Dot-Com Lawsuit against Merrill Lynch Tossed

Investors hoping to extract money they lost in the dot-com meltdown lost a couple rounds Tuesday when judges in two separate rulings tossed out class action lawsuits against Merrill Lynch and other investment banks that were bullish on the Internet stocks.

Federal Judge Milton Pollack on Tuesday granted a motion by Merrill Lynch to have the lawsuits dismissed, and sided with the investment bank’s argument that there was no evidence that the analysts committed outright fraud in their buy recommendations on the stocks.

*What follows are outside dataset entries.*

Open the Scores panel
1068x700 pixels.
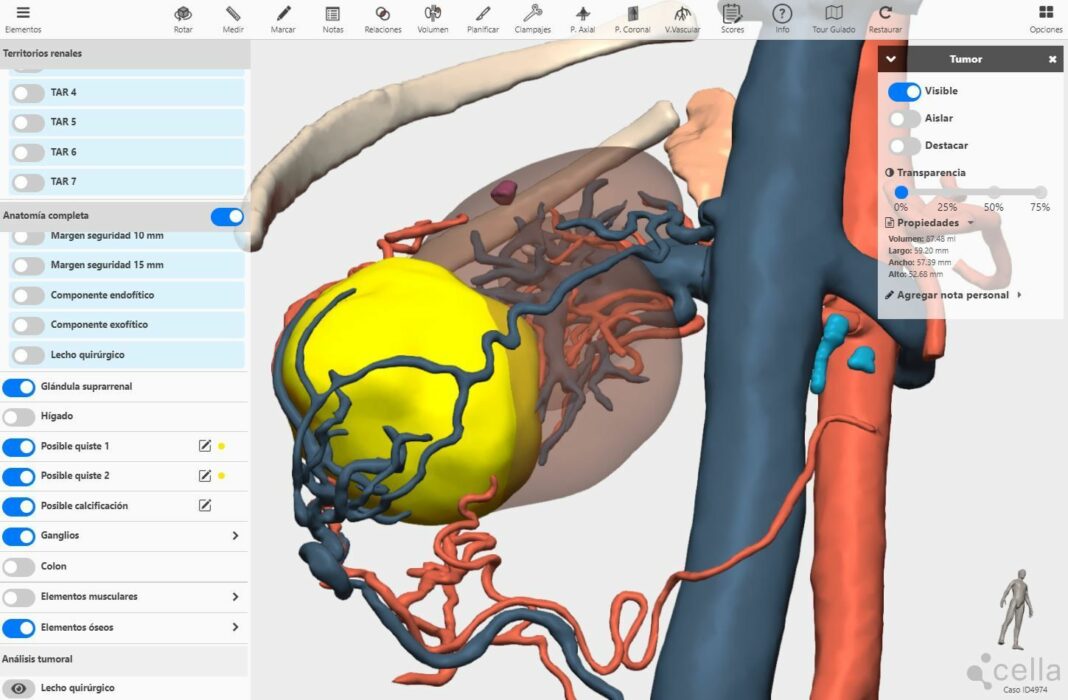(x=732, y=17)
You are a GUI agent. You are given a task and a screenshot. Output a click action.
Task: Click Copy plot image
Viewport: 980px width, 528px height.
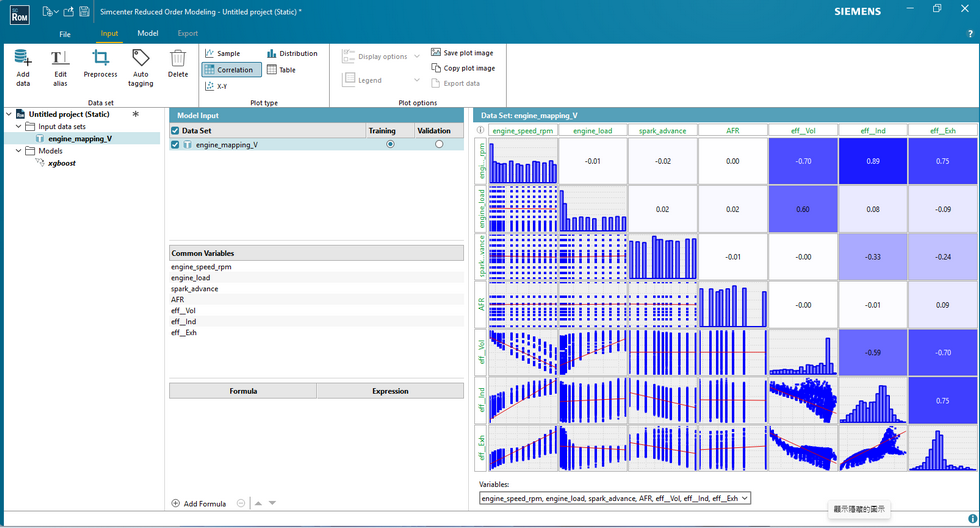coord(462,68)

In his ruling on the Merrill Lynch class action suits, which involved thousands of investors, Pollack said the record clearly reveals that the plaintiffs, who were aware of their high-risk speculation in highly untested stocks, “now hope to twist the federal securities laws into a scheme of cost-free speculators’ insurance.”

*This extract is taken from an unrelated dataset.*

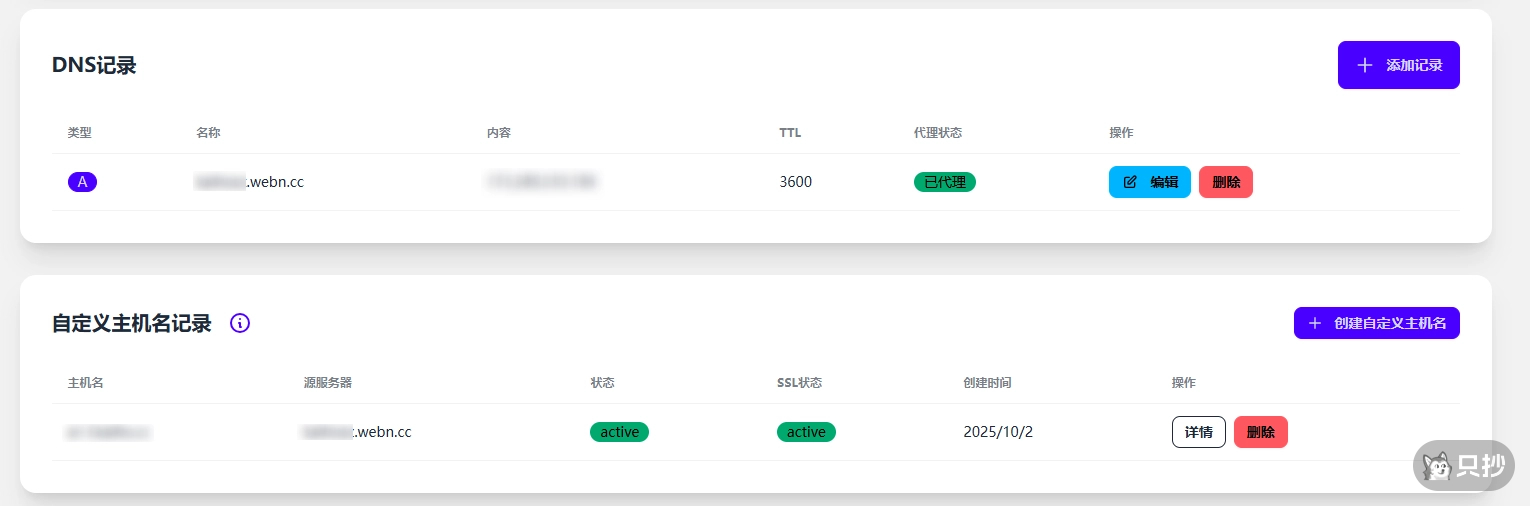
Task: Click the pencil icon on the 编辑 button
Action: coord(1131,182)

Pollack went on to write: “Seeking to lay the blame for the enormous Internet Bubble solely at the feet of a single actor, Merrill Lynch, plaintiffs would have this Court conclude that the federal securities laws were meant to underwrite, subsidize, and encourage their rash speculation in joining a freewheeling casino that lured thousands obsessed with the fantasy of Olympian riches, but which delivered such riches to only a scant handful of lucky winners. Those few lucky winners, who are not before the Court, now hold the monies that the unlucky plaintiffs have lost-fair and square-and they will never return those monies to plaintiffs.”

A Merrill Lynch spokesperson said the company was pleased by the decision.

In a separate ruling, Federal Judge Harold Baer dismissed a similar suit against Wall Street investment banks Goldman Sachs, Credit Suisse First Boston and Morgan Stanley Dean Witter, saying there was no deliberate attempt by the industry to mislead investors as to the value of Covad Communications stocks.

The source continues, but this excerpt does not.